Bioinformatic and biochemical analysis of the key binding sites of the pheromone binding protein of Cyrtotrachelus buqueti Guerin-Meneville (Coleoptera: Curculionidea)

• Published in: PeerJ (San Francisco, CA) Vol. 7; p. e7818
• Main Authors: Yang, Hua, Liu, Yan-Lin, Tao, Yuan-Yuan, Yang, Wei, Yang, Chun-Ping, Zhang, Jing, Qian, Li-Zhi, Liu, Hao, Wang, Zhi-Yong
• Format: Journal Article
• Language: English
• Published: San Diego PeerJ. Ltd 14.10.2019; PeerJ, Inc; PeerJ Inc
• Subjects: Analysis; Beetles; Benzene; Binding proteins; Binding sites; Biochemical analysis; Bioinformatics; Bonds (Securities); Camphor; Carbonyl compounds; Chemoreceptors; Cyrtotrachelus buqueti; E coli; Entomology; Fluorescence; Fluorescence assay; Forestry; Hardwoods; Homology; Host plants; Hydrogen; Ligands; Mutants; Pest control; Pheromone binding protein; Pheromones; Plasmids; Protein binding; Proteins; Site-directed mutagenesis; Wang, Chen; Weevils; China
• ISSN: 2167-8359; 2167-8359
• DOI: 10.7717/peerj.7818

The bamboo snout beetle Cyrtotrachelus buqueti is a widely distributed wood-boring pest found in China, and its larvae cause significant economic losses because this beetle targets a wide range of host plants. A potential pest management measure of this beetle involves regulating olfactory chemoreceptors. In the process of olfactory recognition, pheromone-binding proteins (PBPs) play an important role. Homology modeling and molecular docking were conducted in this study for the interaction between CbuqPBP1 and dibutyl phthalate to better understand the relationship between PBP structures and their ligands. Site-directed mutagenesis and binding experiments were combined to identify the binding sites of CbuqPBP1 and to explore its ligand-binding mechanism. The 3D structural model of CbuqPBP1 has six a-helices. Five of these a-helices adopt an antiparallel arrangement to form an internal ligand-binding pocket.

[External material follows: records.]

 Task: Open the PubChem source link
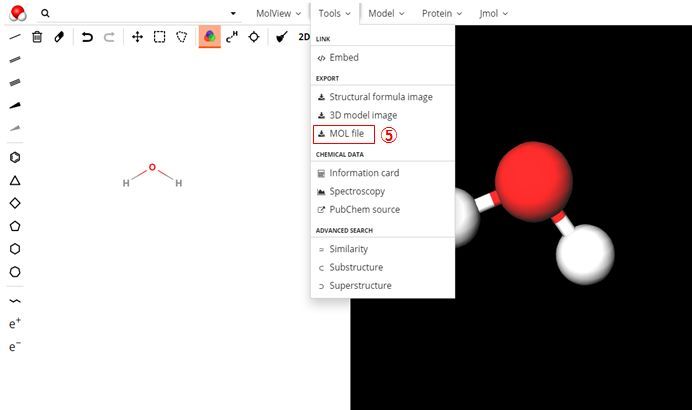click(x=364, y=209)
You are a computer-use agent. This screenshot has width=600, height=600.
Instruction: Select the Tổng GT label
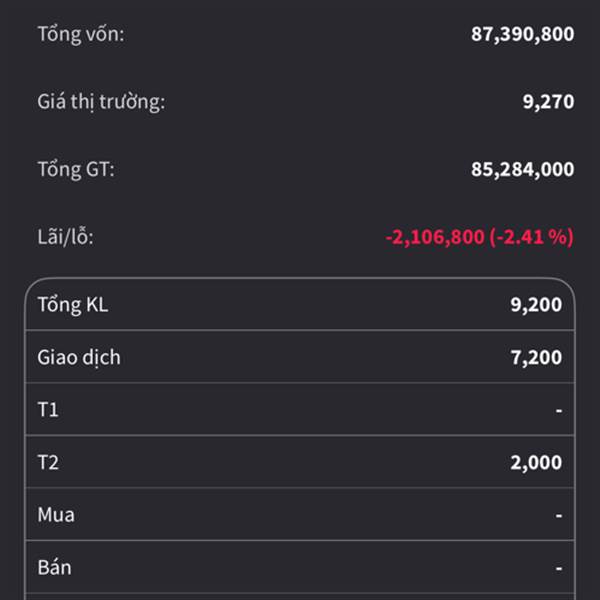[x=76, y=170]
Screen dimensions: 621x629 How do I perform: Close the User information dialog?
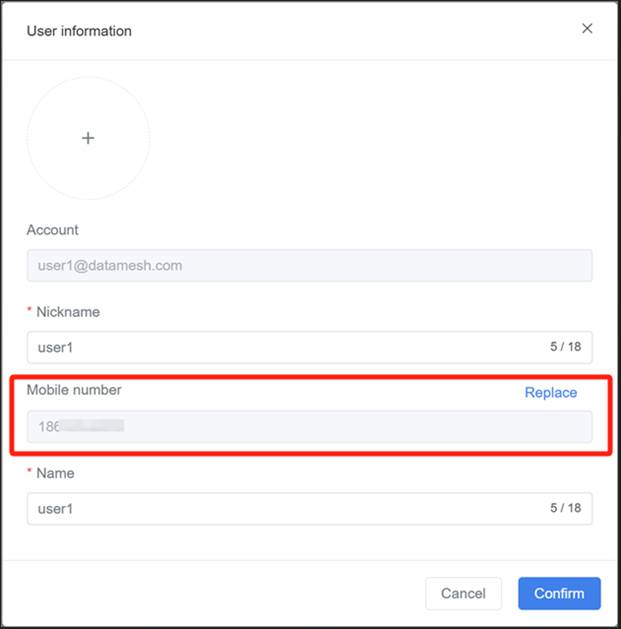(x=587, y=28)
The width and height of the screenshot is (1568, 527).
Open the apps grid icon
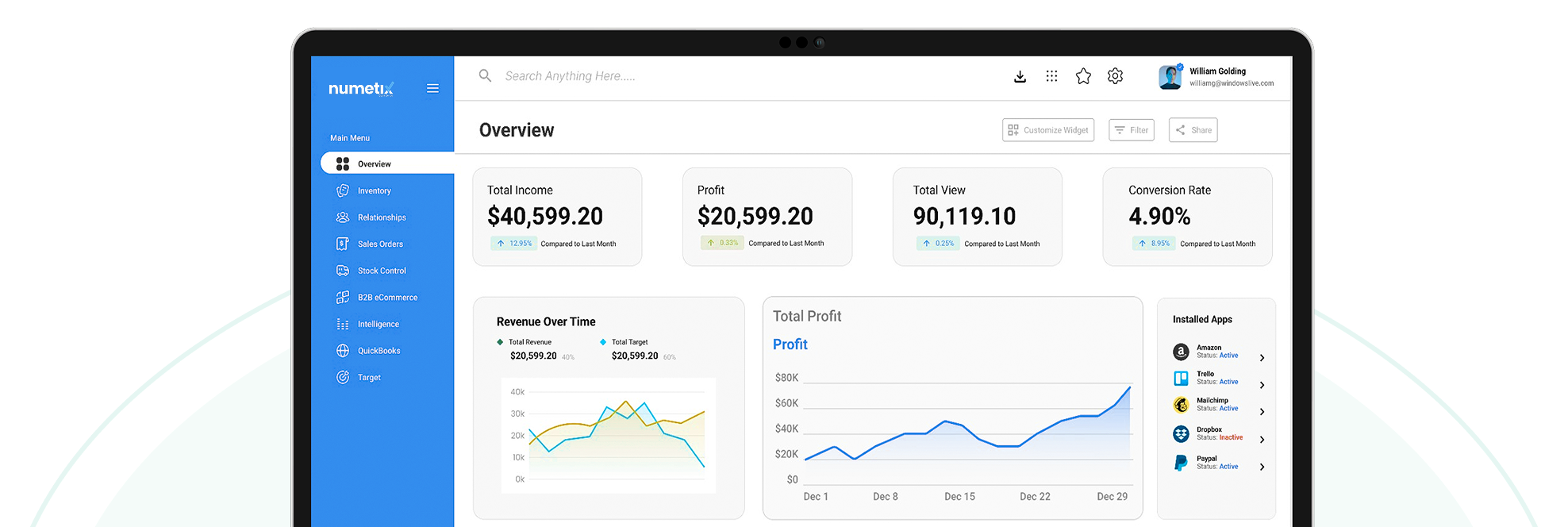coord(1051,76)
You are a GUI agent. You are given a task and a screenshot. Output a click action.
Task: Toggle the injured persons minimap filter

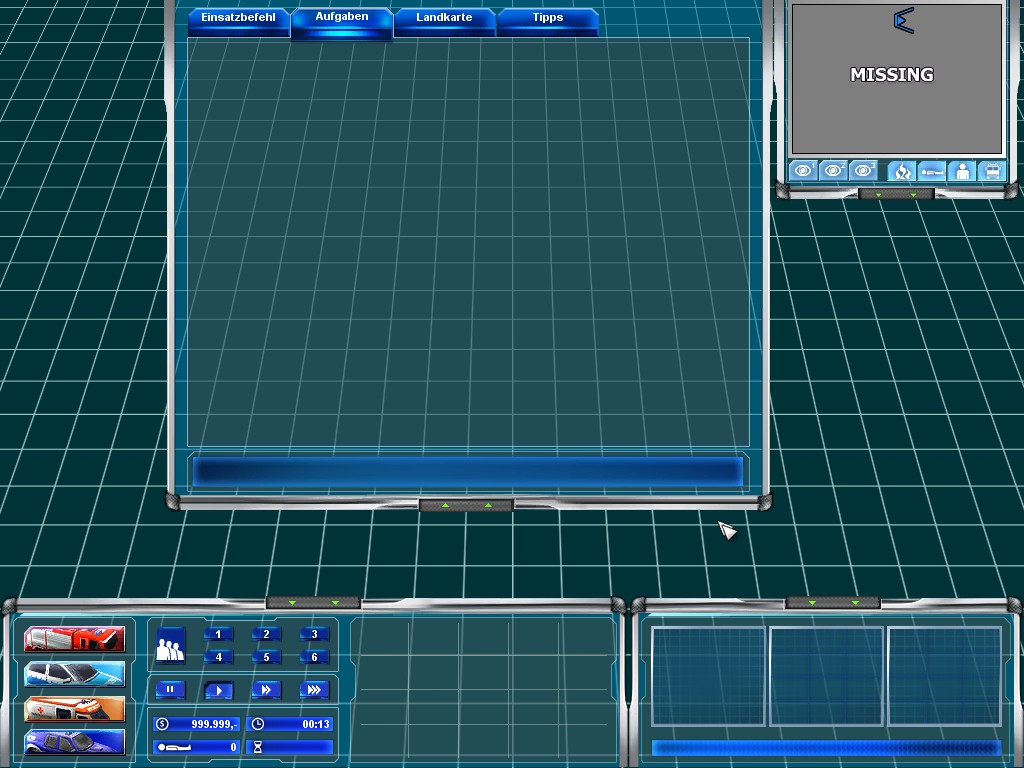[932, 171]
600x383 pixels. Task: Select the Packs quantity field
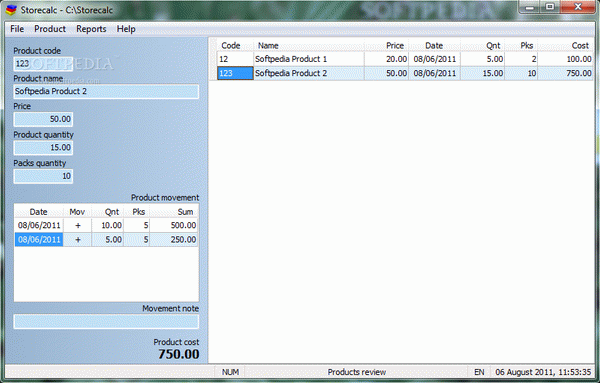tap(43, 176)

When docking dibutyl phthalate within the active site of CbuqPBP1, a CH- π interaction between the benzene ring of dibutyl phthalate and Phe69 was observed, and a weak hydrogen bond formed between the ester carbonyl oxygen and His53. Thus, Phe69 and His53 are predicted to be important residues of CbuqPBP1 involved in ligand recognition. Site-directed mutagenesis and fluorescence assays with a His53Ala CbuqPBP1 mutant showed no affinity toward ligands. Mutation of Phe69 only affected binding of CbuqPBP1 to cedar camphor. Thus, His53 (Between α2 and α3) of CbuqPBP1 appears to be a key binding site residue, and Phe69 (Located at α3) is a very important binding site for particular ligand interactions.